BEGIN DATA TO USE

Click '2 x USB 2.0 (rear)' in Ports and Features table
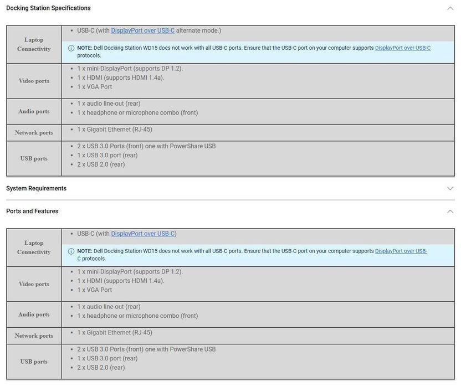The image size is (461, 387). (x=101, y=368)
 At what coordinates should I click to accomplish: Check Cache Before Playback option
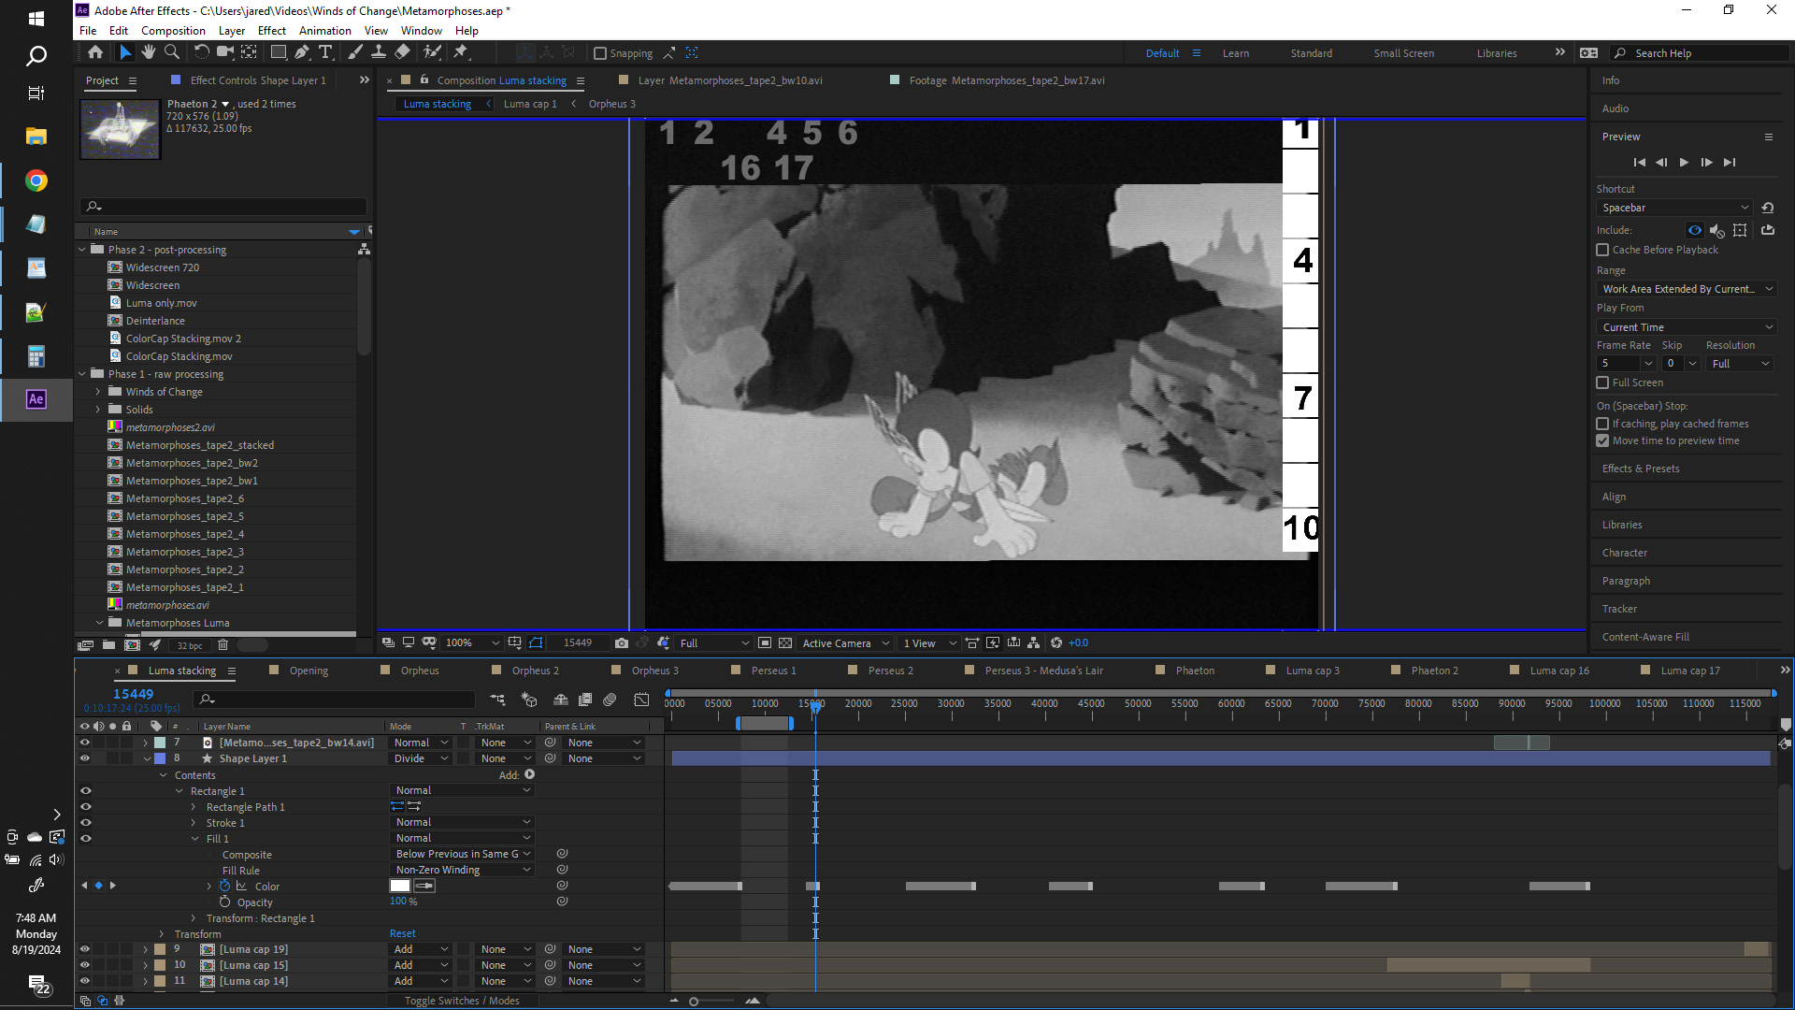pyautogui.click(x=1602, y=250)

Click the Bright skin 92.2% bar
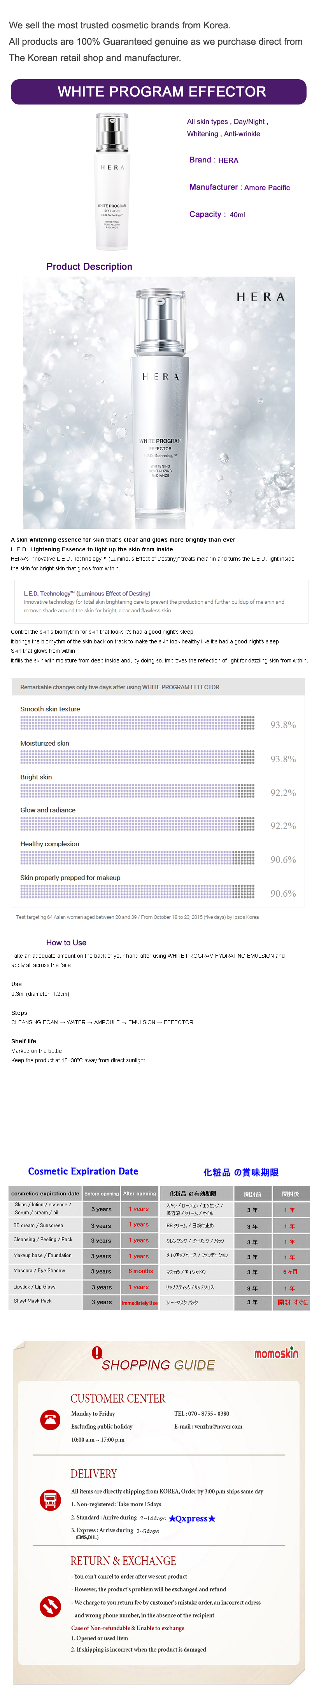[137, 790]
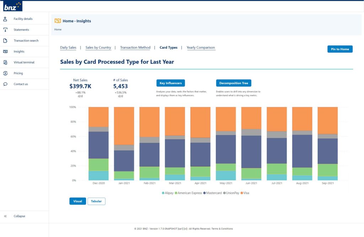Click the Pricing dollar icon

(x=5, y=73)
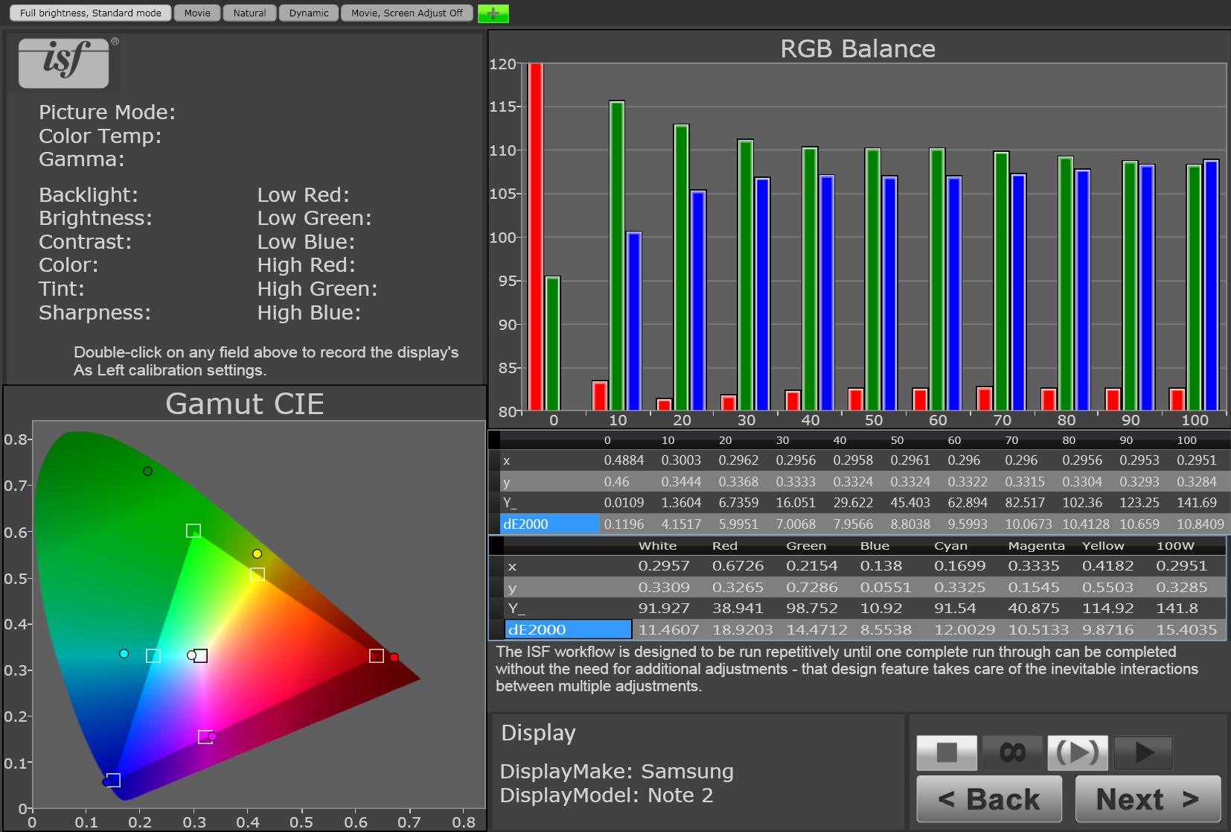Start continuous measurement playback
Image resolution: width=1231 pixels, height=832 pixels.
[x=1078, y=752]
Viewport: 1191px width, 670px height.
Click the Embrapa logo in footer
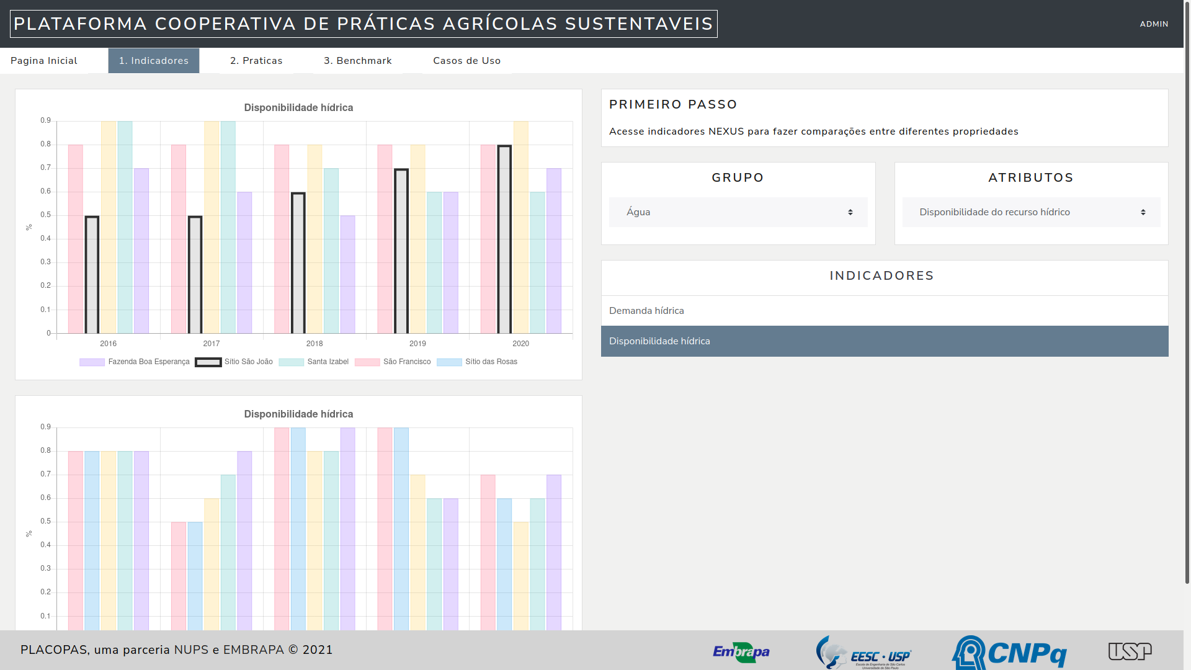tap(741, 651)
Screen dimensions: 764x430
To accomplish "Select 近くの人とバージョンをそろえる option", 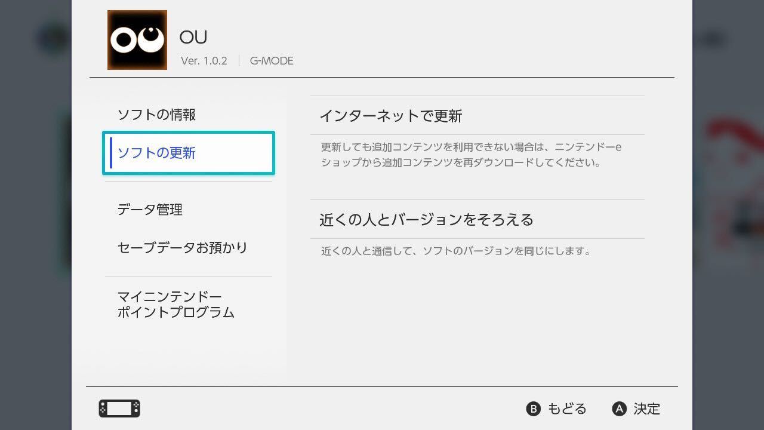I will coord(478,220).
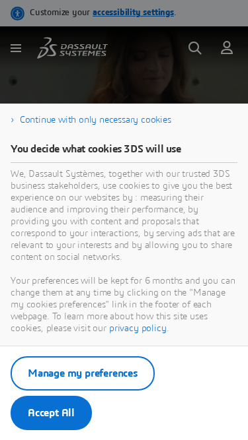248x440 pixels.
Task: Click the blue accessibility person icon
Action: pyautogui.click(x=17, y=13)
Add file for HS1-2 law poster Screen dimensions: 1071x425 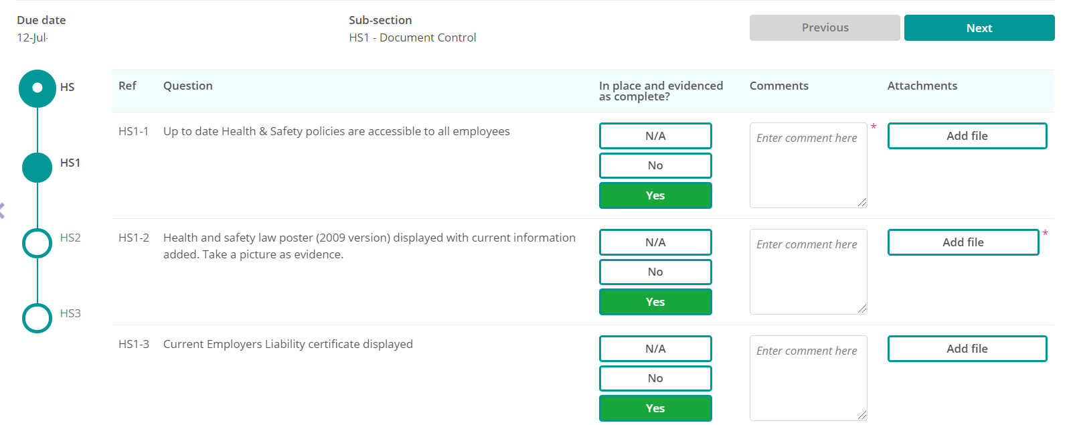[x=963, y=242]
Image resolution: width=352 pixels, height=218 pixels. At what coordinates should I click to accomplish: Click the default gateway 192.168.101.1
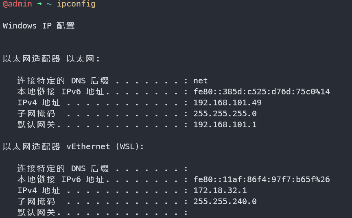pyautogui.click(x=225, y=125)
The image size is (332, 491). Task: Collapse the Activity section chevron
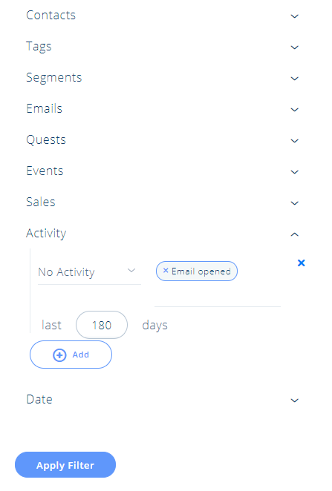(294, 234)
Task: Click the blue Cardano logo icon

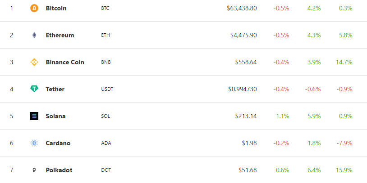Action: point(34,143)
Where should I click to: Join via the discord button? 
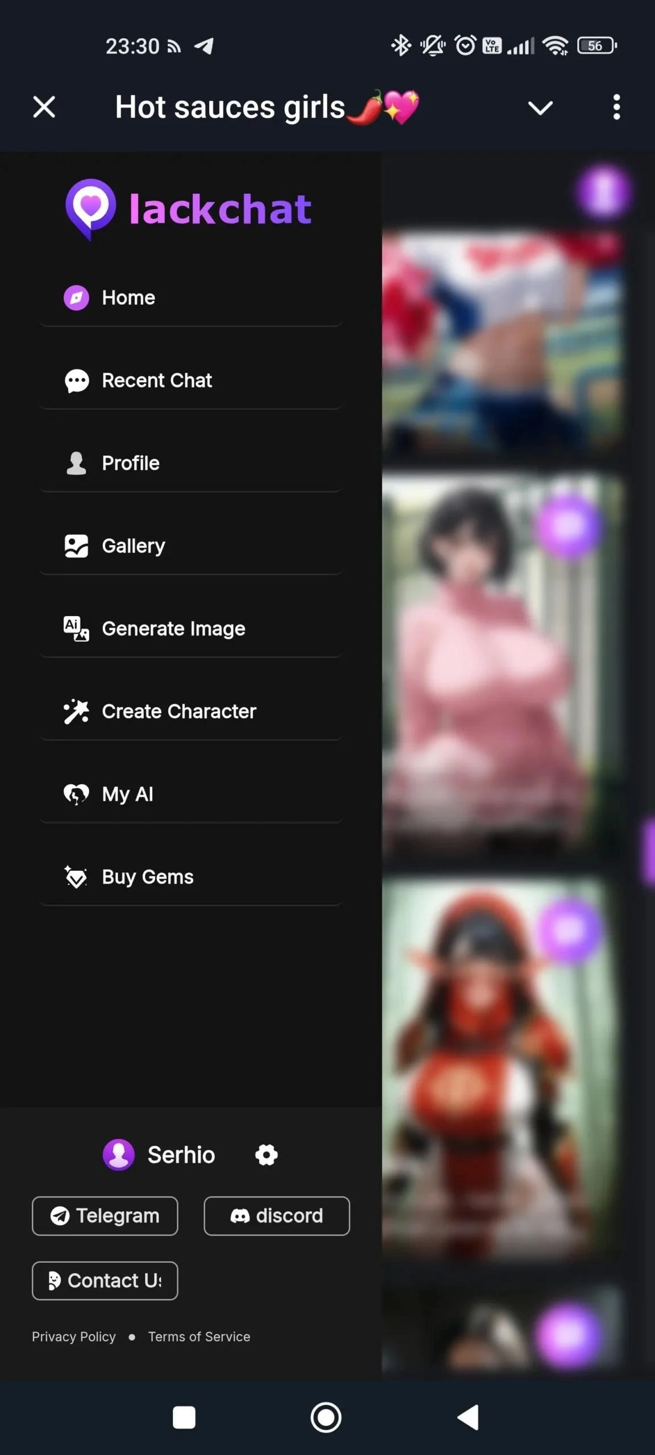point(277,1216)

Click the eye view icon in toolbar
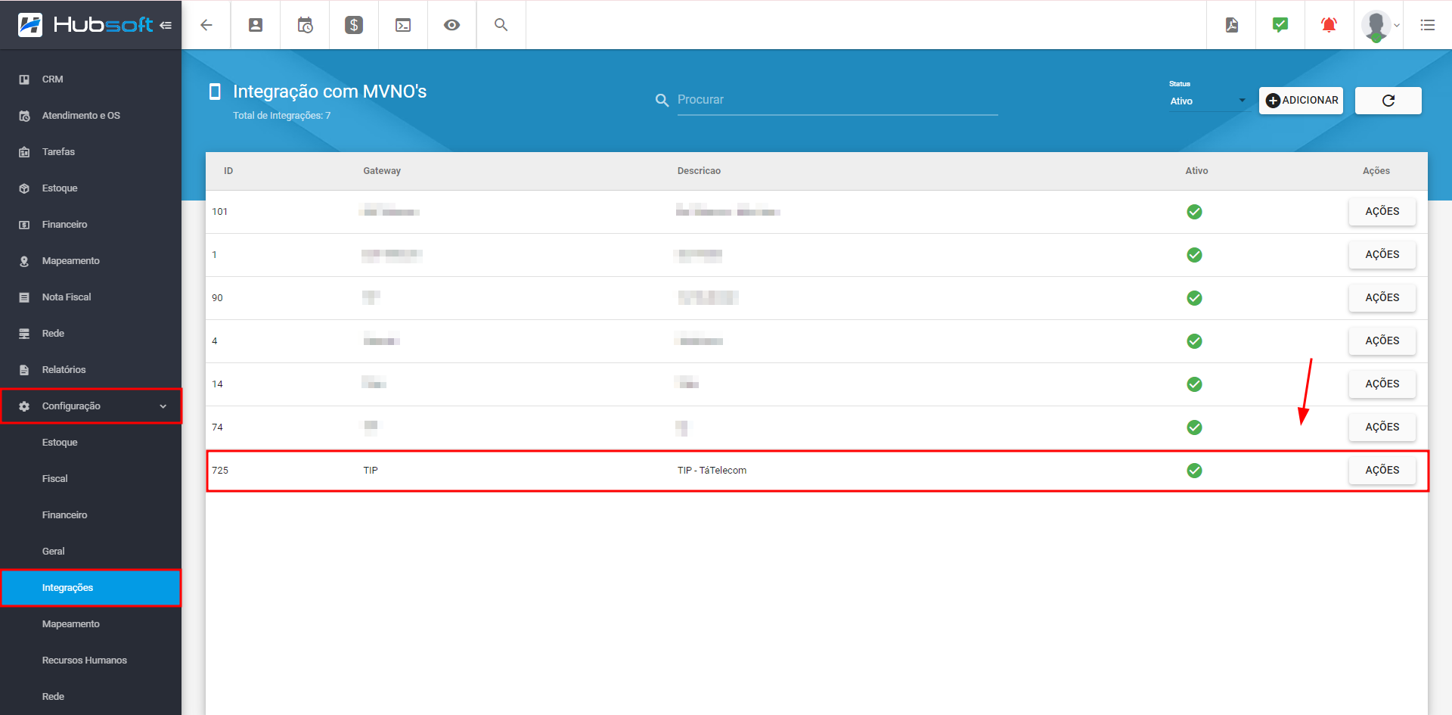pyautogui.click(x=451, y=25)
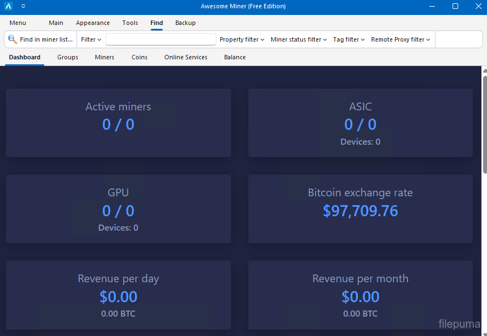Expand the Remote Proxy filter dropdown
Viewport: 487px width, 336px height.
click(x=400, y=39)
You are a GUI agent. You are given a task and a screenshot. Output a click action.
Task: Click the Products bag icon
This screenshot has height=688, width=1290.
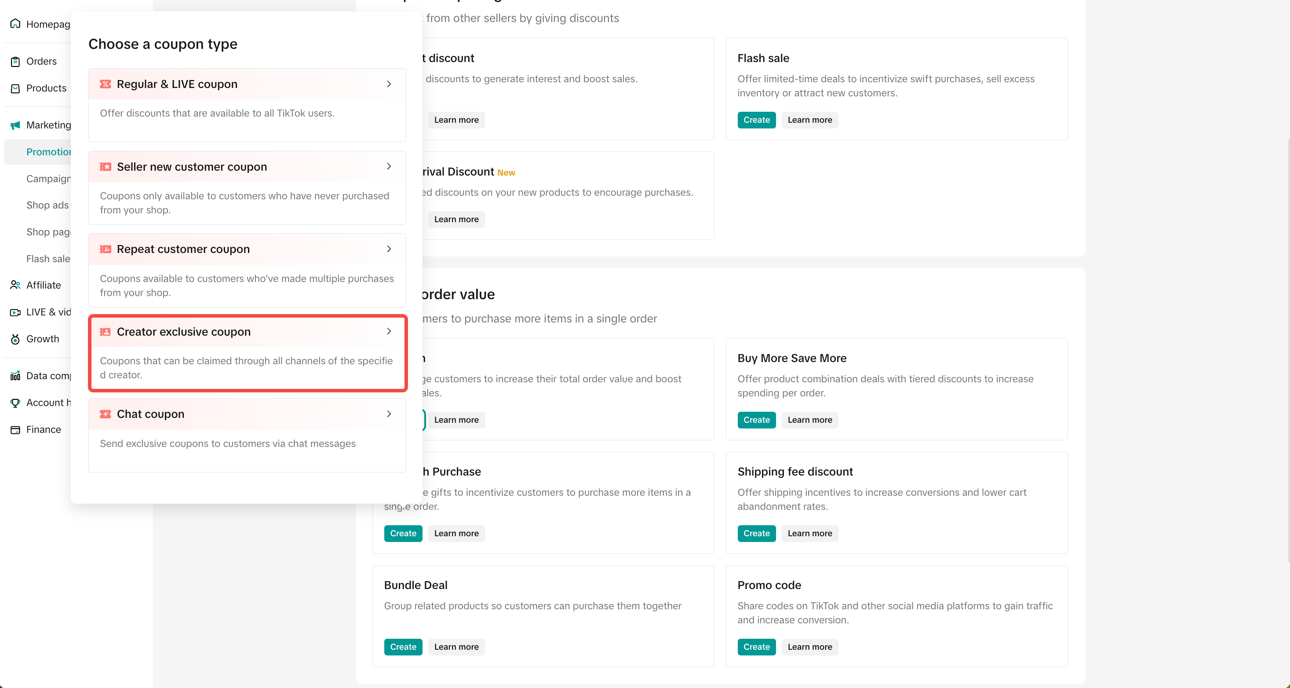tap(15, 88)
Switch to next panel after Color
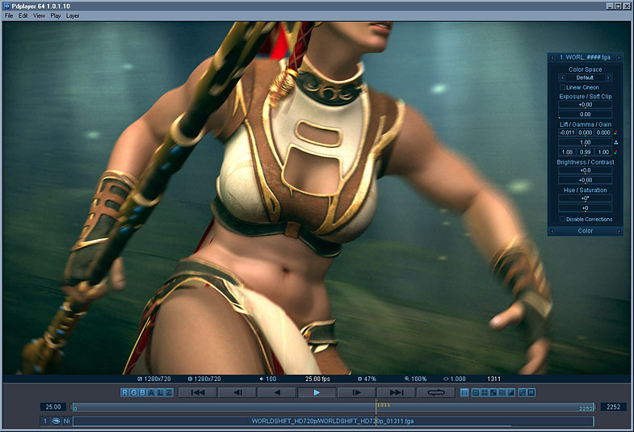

END DATA TO USE

GIVEN REQUEST: Convert everything in the material from the line containing "Image resolution: width=352" down to the line containing "point(277,1216)" into a Markdown table with the columns Row and Material line. Skip blank lines and leave out the pictures.

COMPLETE OUTPUT:
| Row | Material line |
|---|---|
| 1 | Image resolution: width=352 pixels, height=218 pixels. At what coordinates should I click to accomplish: Click the default gateway 192.168.101.1 |
| 2 | pyautogui.click(x=225, y=125) |
| 3 | The image size is (332, 491). Task: Collapse the Activity section chevron |
| 4 | (294, 234) |
| 5 | Task: Click the blue Cardano logo icon |
| 6 | Action: point(34,143) |
| 7 | Where should I click to: Join via the discord button?  |
| 8 | point(277,1216) |